Improper Riemann Integrals

# Improper Riemann Integrals

One very special type of Riemann integrals are called improper Riemann integrals. We define this type of integral below.

 Definition: Let $f$ be a function defined on an unbounded interval $I = [a, \infty)$ where $a \in \mathbb{R}$ and assume that $f$ is Riemann integrable on $[a, b]$ for all $b > a$. Then the Improper Riemann Integral of $f$ on $I$ is denoted $\displaystyle{\int_a^{\infty} f(x) \: dx}$, and $f$ is said to be Improper Riemann Integrable on $I$ if $\displaystyle{\lim_{b \to \infty} \int_a^b f(x) \: dx}$ exists, in which case we denote $\displaystyle{\int_a^{\infty} f(x) \: dx = \lim_{b \to \infty} \int_a^b f(x) \: dx}$.

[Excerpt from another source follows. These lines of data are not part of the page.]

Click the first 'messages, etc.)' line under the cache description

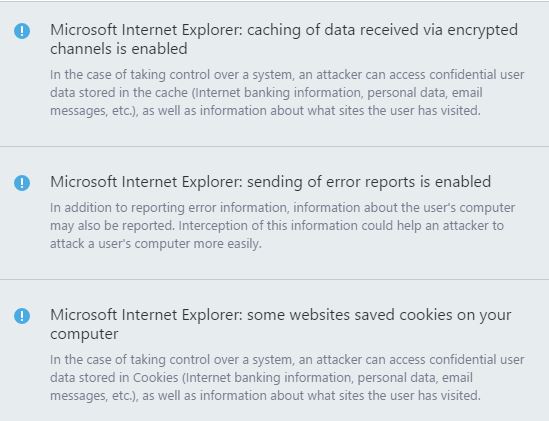click(x=265, y=111)
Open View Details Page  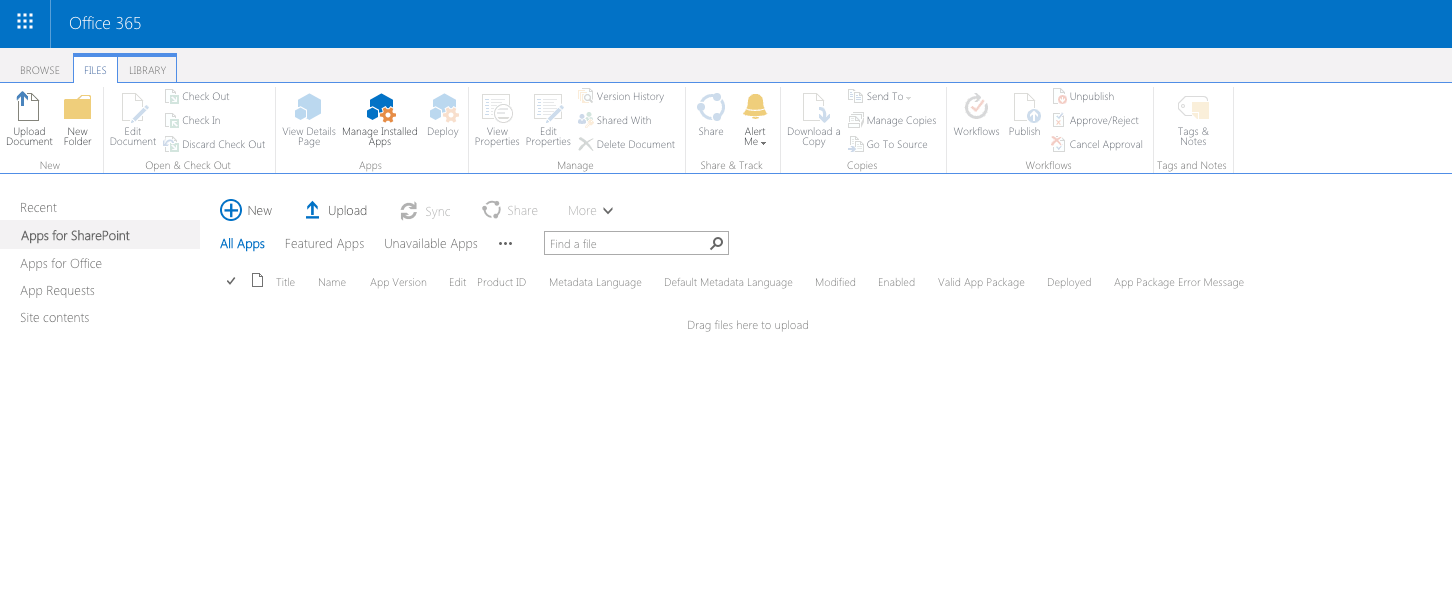[308, 116]
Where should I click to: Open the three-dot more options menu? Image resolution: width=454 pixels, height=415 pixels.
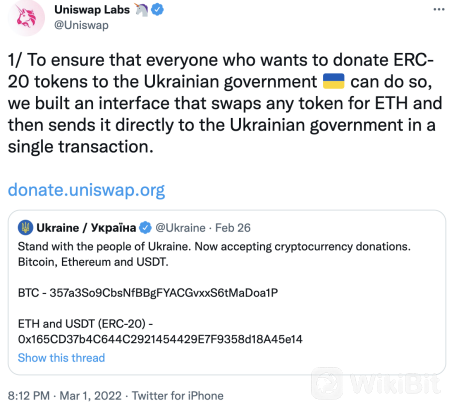[439, 9]
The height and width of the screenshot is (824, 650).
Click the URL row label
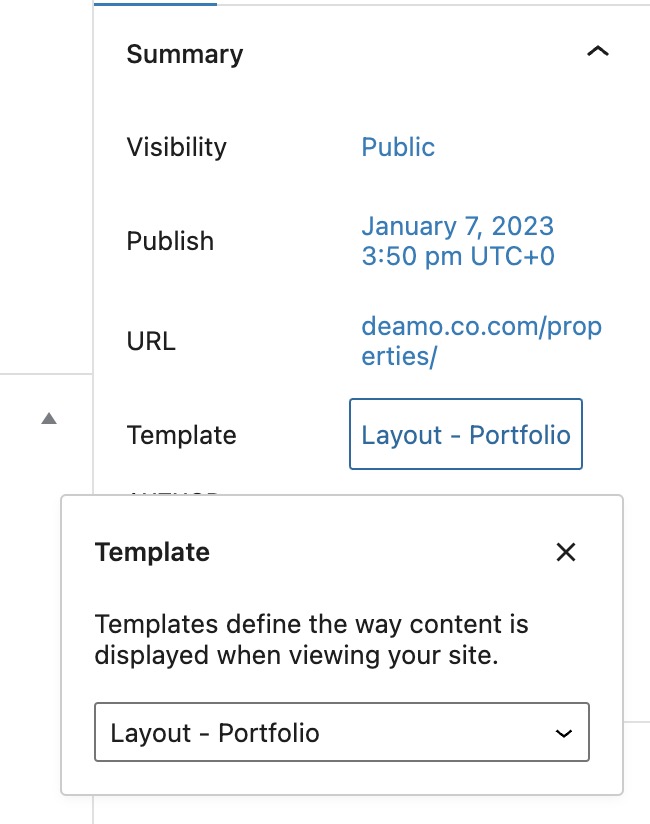151,341
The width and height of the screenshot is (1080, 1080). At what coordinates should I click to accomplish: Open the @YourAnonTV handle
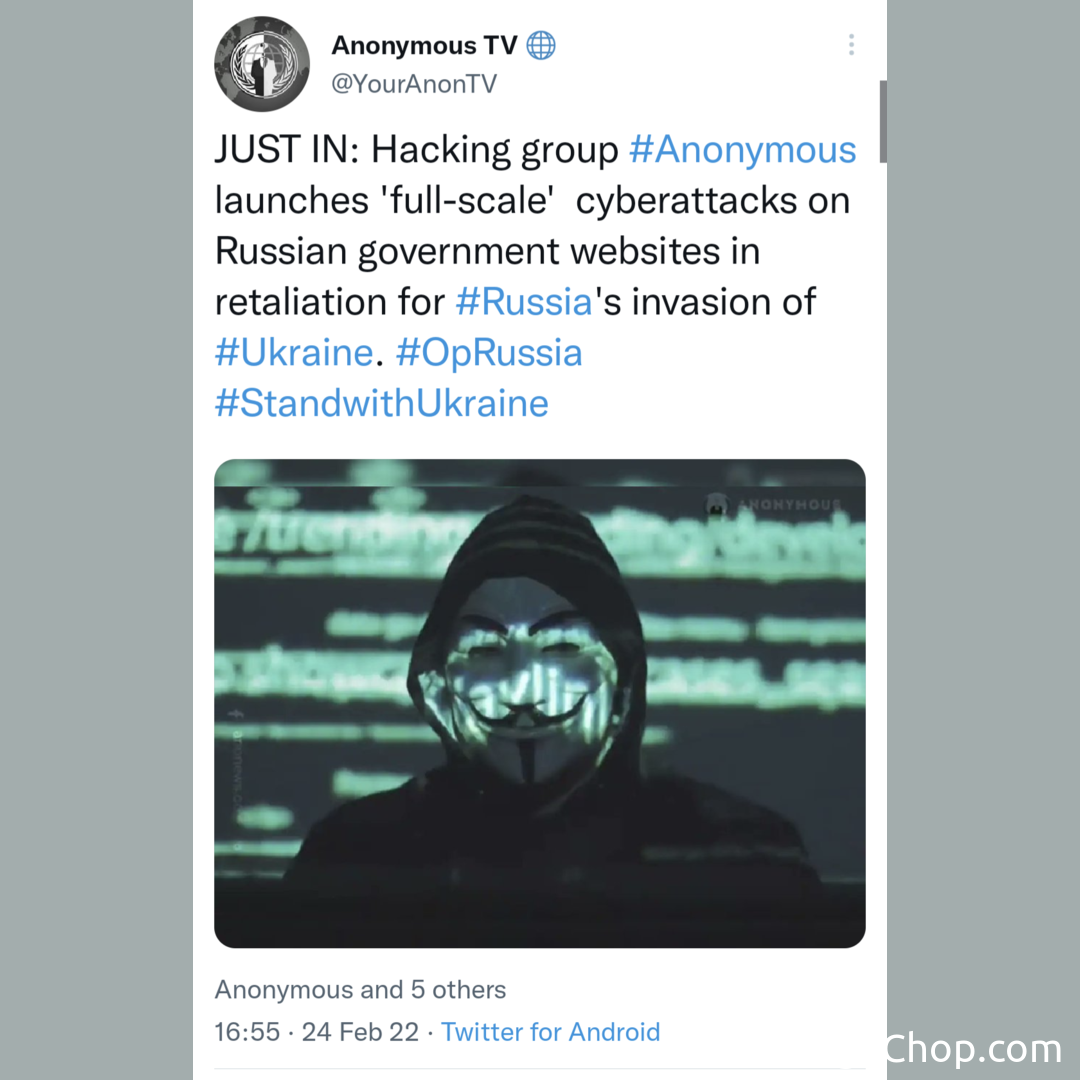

If instead $I = (-\infty, a]$ where $a \in \mathbb{R}$ then we define the corresponding improper Riemann integral analogously, i.e., $\displaystyle{\int_{-\infty}^a f(x) \: dx = \lim_{b \to -\infty} \int_{b}^a f(x) \: dx}$.

Furthermore, if $f$ is improper Riemann integrable on $(-\infty, a]$ and on $[a, \infty)$ then we say that $f$ is improper Riemann integrable on all of $\mathbb{R}$ and:

(1)
\begin{align} \quad \int_{-\infty}^{\infty} f(x) \: dx = \lim_{b \to -\infty} \int_{b}^a f(x) \: dx + \lim_{b \to \infty} \int_a^{b} f(x) \: dx \end{align}

For example, consider the function $f(x) = \frac{1}{x^2}$. Since $f$ is a nonnegative function on $[1, \infty)$, we can interpret the improper integral of $f$ on $[1, \infty)$ as the are trapped under $f$ and above the $x$-axis on $[1, \infty)$. This is graphed below: We claim that $f$ is improper Riemann integrable on $[1, \infty)$. We have that:

(2)
\begin{align} \quad \lim_{b \to \infty} \int_1^b \frac{1}{x^2} \: dx &= \lim_{b \to \infty} \left [ -\frac{1}{x}\right ]_{1}^{b} \\ \quad &= \lim_{b \to \infty} \left [ -\frac{1}{b} + 1 \right ] \\ \quad &= 1 \end{align}

So $f$ is indeed improper Riemann integrable on $[1, \infty)$ and moreover:

(3)
\begin{align} \quad \int_1^{\infty} \frac{1}{x^2} \: dx = 1 \end{align}